The changes that occur in the sclera during myopia development represent a complex interaction between tissue remodelling, synthesis, and degradation, the upshot of which is a reduction in scleral stiffness and increased extensibility of the posterior sclera. A number of different strategies have been employed to strengthen the sclera and prevent the progression of myopia, which can roughly be divided into reinforcement of the weakened scleral tissue, or modulation of the synthesis and degradation pathways. The technique that has been employed to the most success in humans to date is posterior sclera reinforcement, but the highly invasive nature of the technique and variable outcomes has seen this mostly relegated to cases with the highest levels of pathological myopia. Scleral collagen cross-linking represents a promising alternative to PSR. Unlike corneal cross-linking, which has found much favour in managing corneal ectasias, scleral cross-linking has proven difficult to implement due to access to the posterior sclera, the proximity of other tissues sensitive to UV damage, namely the retina, and the vascular nature of the sclera. Modulation of the production of collagen by 7-methylxanthine, and inhibition of MMP-2 show promise in strengthening the scleral tissue. The targeting of other pathways, however, has had mixed results.

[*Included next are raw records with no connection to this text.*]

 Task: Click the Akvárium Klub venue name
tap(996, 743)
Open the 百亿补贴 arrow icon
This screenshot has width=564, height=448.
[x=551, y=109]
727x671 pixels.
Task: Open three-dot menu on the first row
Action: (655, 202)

The main challenges involved in strengthening the sclera to prevent myopia development therefore appear twofold. The first being the location of the posterior sclera within the orbit, and the second being the multitude of finely balanced processes that underlie scleral remodelling that we have yet to fully elucidate. The fact that interventions our current understanding of scleral biochemical and biomechanical processes suggest should reinforce the sclera do not work as expected highlights that the development of a feasible and functional scleral stabilisation technique for the prevention of myopia will rely on our understanding of a complex array of tissue interactions.